(Beginning of SOURCE DOCUMENT)

Stephen Collyer wrote:
David Bertoni wrote:
Stephen Collyer wrote:
I have a SAX2 parser which is exhibiting odd behaviour.
If I give it some XML with an XML declaration like:
<?xml version="1.0" encoding="UTF-8" ?>
it fails with a "Invalid document structure" error.
If I remove the encoding element, then it parses correctly.
This is quite strange, since the parser will assume the encoding is
UTF-8 without an encoding declaration. The only case where I could
imagine this might happen is with a UTF-16 document with an encoding
declaration that indicates a byte-oriented encoding. You can verify
this by looking at a binary dump of the XML stream.
Dave, thanks for that - I suspect I know what the problem is.
I am, in fact, handing Xerces a UTF-16 document with an encoding
that says UTF-8 - is that what you mean by a "byte oriented encoding"
i.e a variable length encoding ?
Yes. UTF-8 is byte-oriented. OK, well it's octet-oriented, but either
way, they are bytes in C++. UTF-16 is also a variable-length encoding,
but it uses 16-bit code units.
The reason for this is that I am receiving a document in UTF-8 with
a decln that indicates UTF-8, but I'm transcoding it to UTF-16 early
on to make it fit in a Qt QString (I'm using the Trolltech Qt libs).
However, of course, if I hand that off to Xerces, the encoding decln
no longer matches the true encoding, which I guess is the cause of
the problem. This only dawned on me after I'd read your comment.
Unfortunately, it's not a very good error message. If you want to, you
can create a Jira issue so we can possibly fix it one of these days.
The only way I can see to fix this is to edit the decln in code.
Or can I tell Xerces to ignore it somehow ? Advice appreciated.
The easiest way is to set the encoding on the InputSource to "UTF-16",
which will force the parser to use that encoding.
Dave

(End of SOURCE DOCUMENT)

▸ **EXERCISE TASKS**:
a – List every phrase the forum thread puts in double quotation marks, leaving out the XML declaration line.
b – Return the passage of the forum thread starting at "This is quite" and ending at "16-bit code units.".
Answer using only the forum thread above.

(Beginning of DATA EXTRACT)

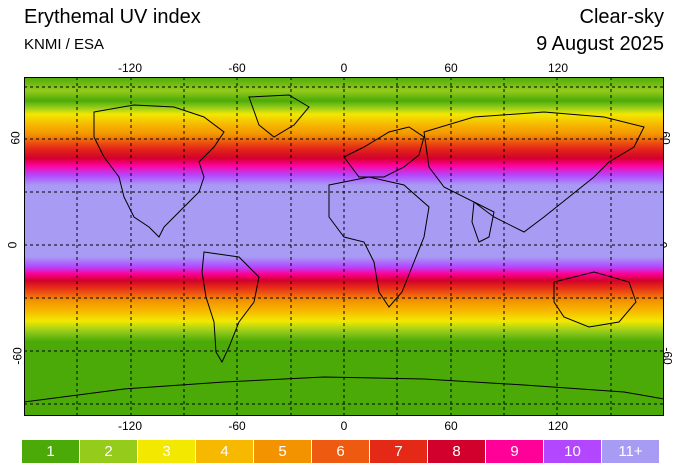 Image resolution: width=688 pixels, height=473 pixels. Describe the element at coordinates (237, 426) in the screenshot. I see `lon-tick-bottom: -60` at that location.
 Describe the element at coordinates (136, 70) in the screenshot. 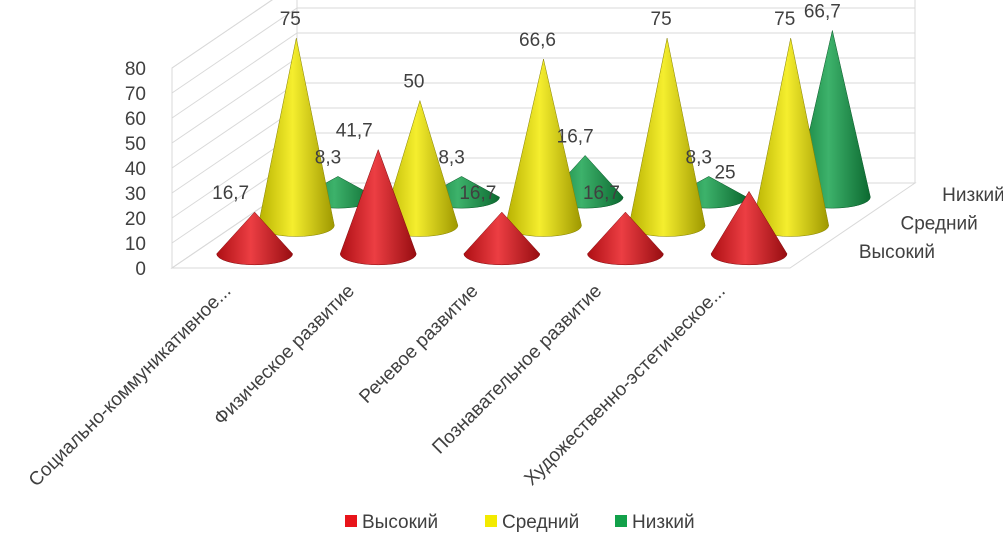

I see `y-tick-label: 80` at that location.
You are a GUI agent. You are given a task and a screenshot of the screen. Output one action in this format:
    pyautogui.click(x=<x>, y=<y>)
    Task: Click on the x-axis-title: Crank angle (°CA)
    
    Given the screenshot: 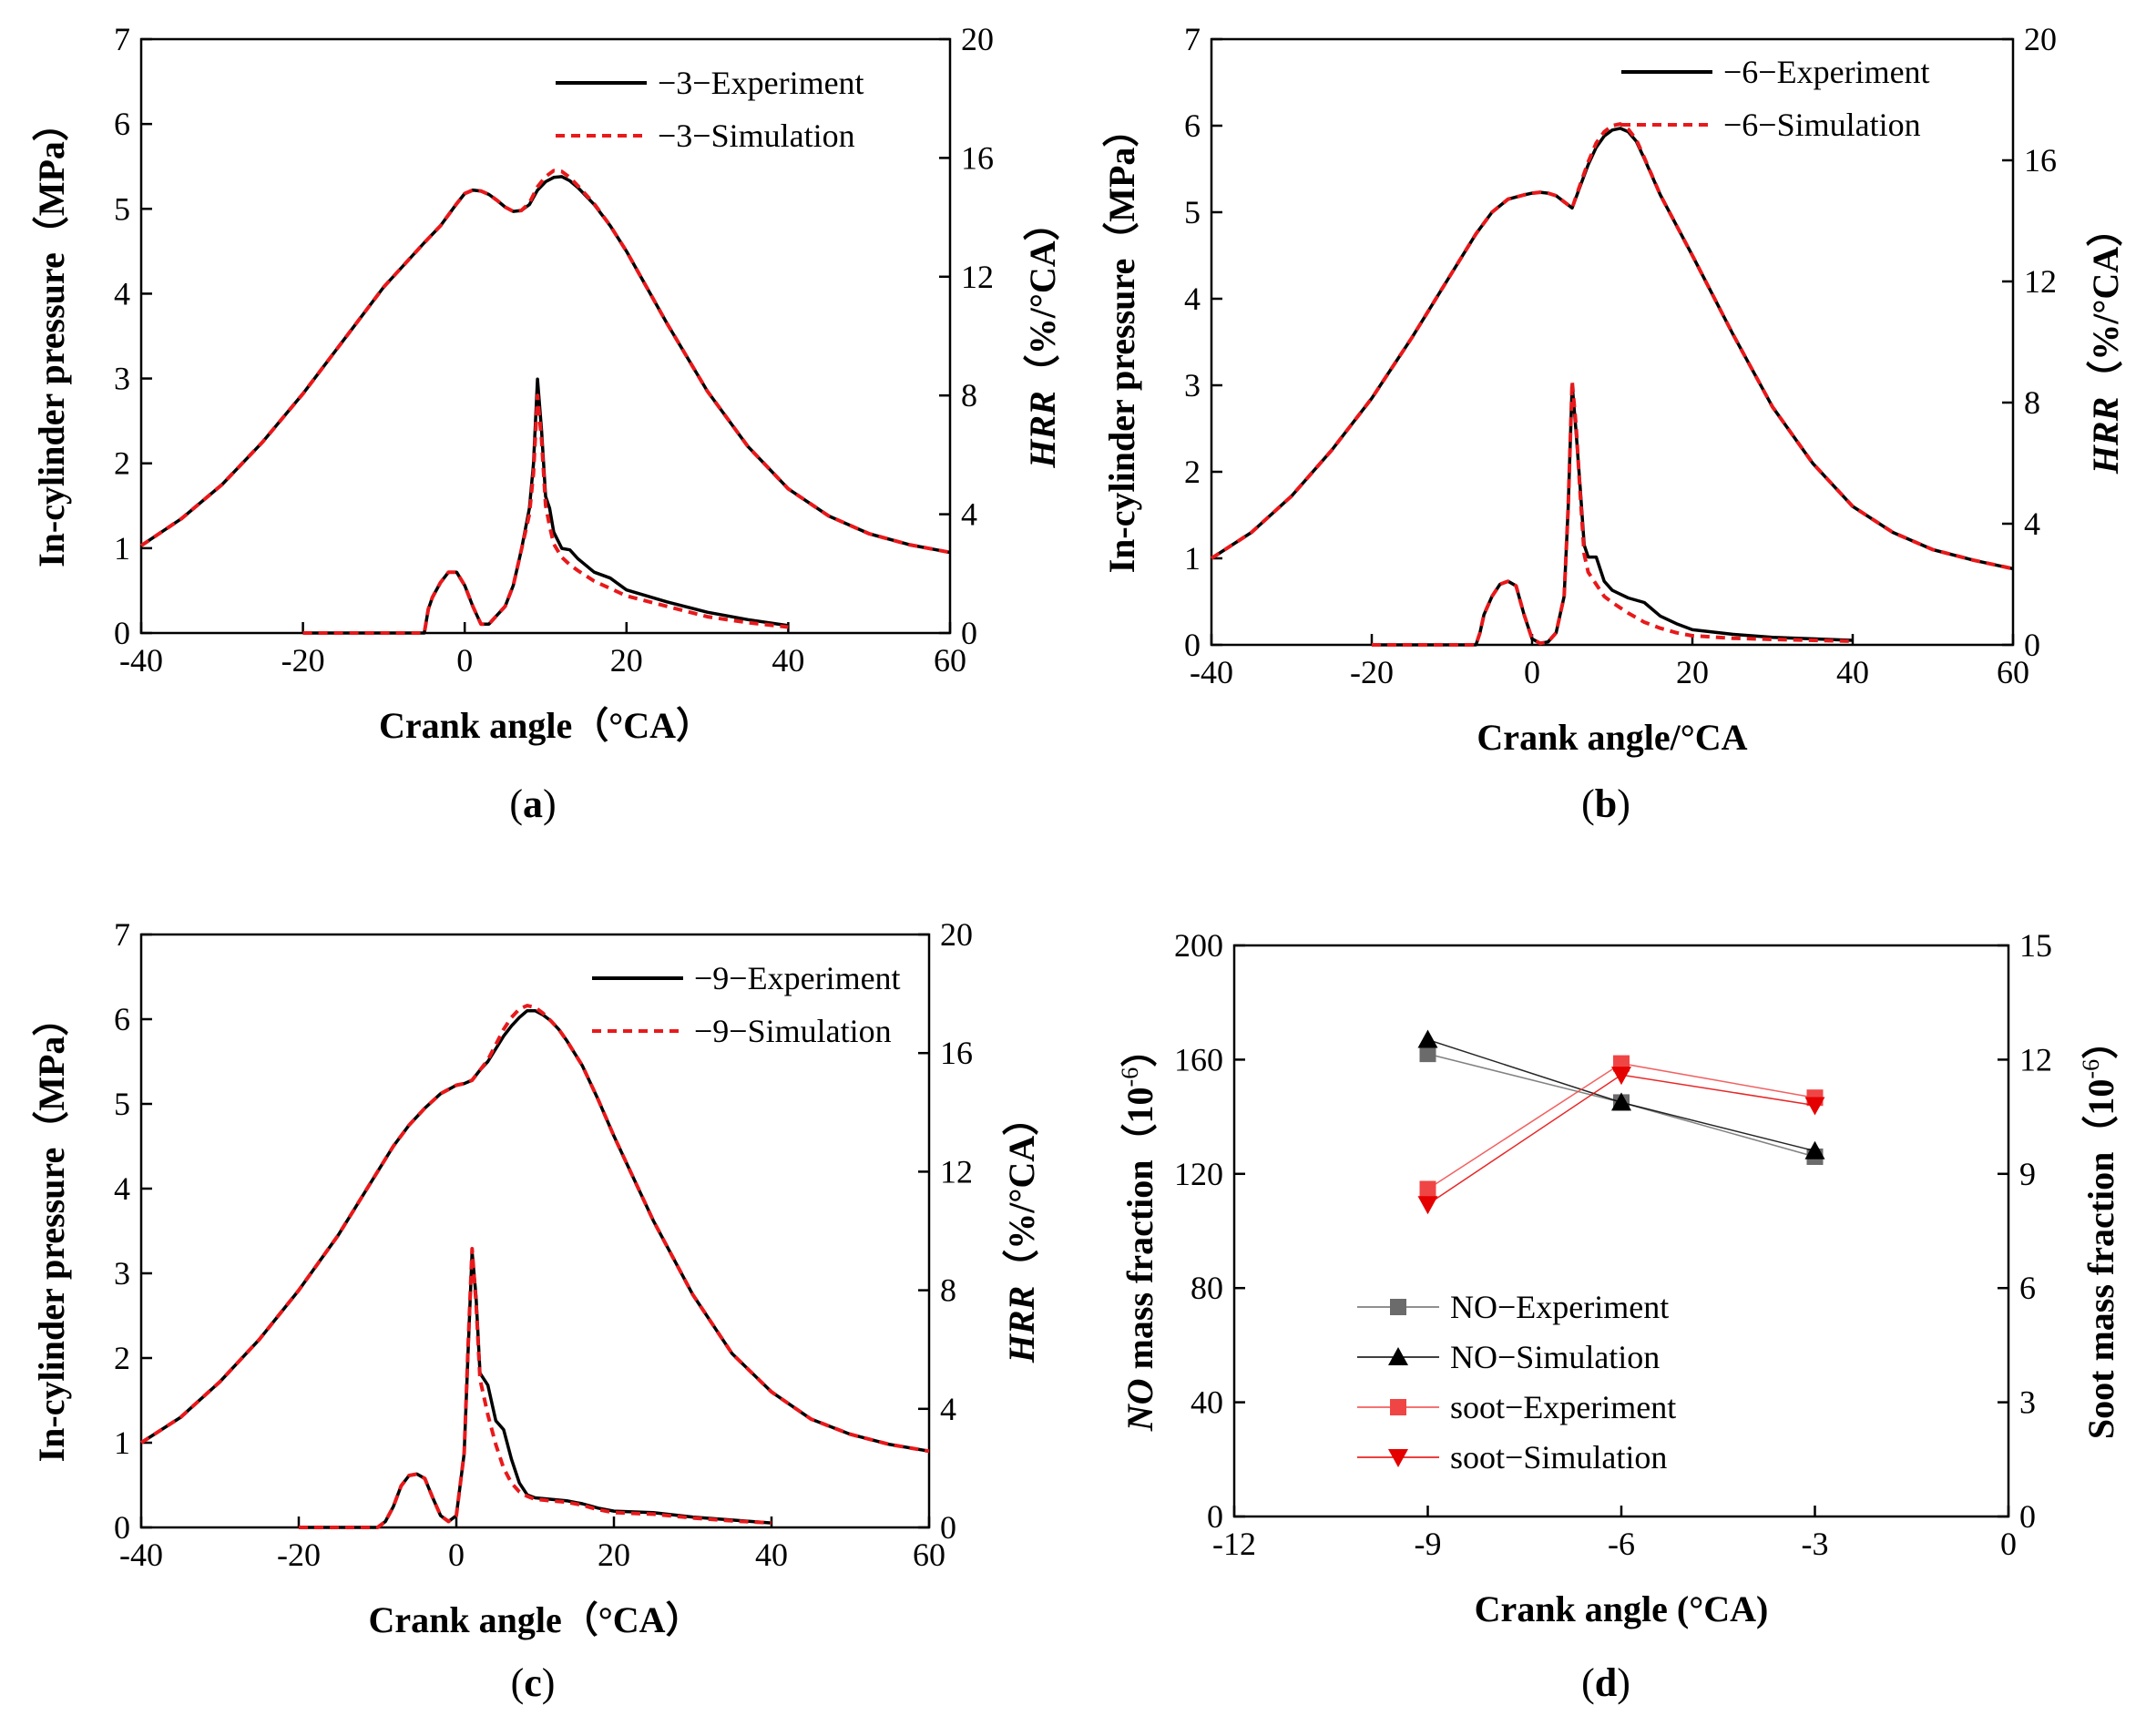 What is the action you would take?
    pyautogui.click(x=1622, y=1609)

(End of DATA EXTRACT)

▸ **ANSWERS TO THE PROBLEMS**:
a –
"Invalid document structure"
"byte oriented encoding"
"UTF-16"

b –
This is quite strange, since the parser will assume the encoding is
UTF-8 without an encoding declaration. The only case where I could
imagine this might happen is with a UTF-16 document with an encoding
declaration that indicates a byte-oriented encoding. You can verify
this by looking at a binary dump of the XML stream.
Dave, thanks for that - I suspect I know what the problem is.
I am, in fact, handing Xerces a UTF-16 document with an encoding
that says UTF-8 - is that what you mean by a "byte oriented encoding"
i.e a variable length encoding ?
Yes. UTF-8 is byte-oriented. OK, well it's octet-oriented, but either
way, they are bytes in C++. UTF-16 is also a variable-length encoding,
but it uses 16-bit code units.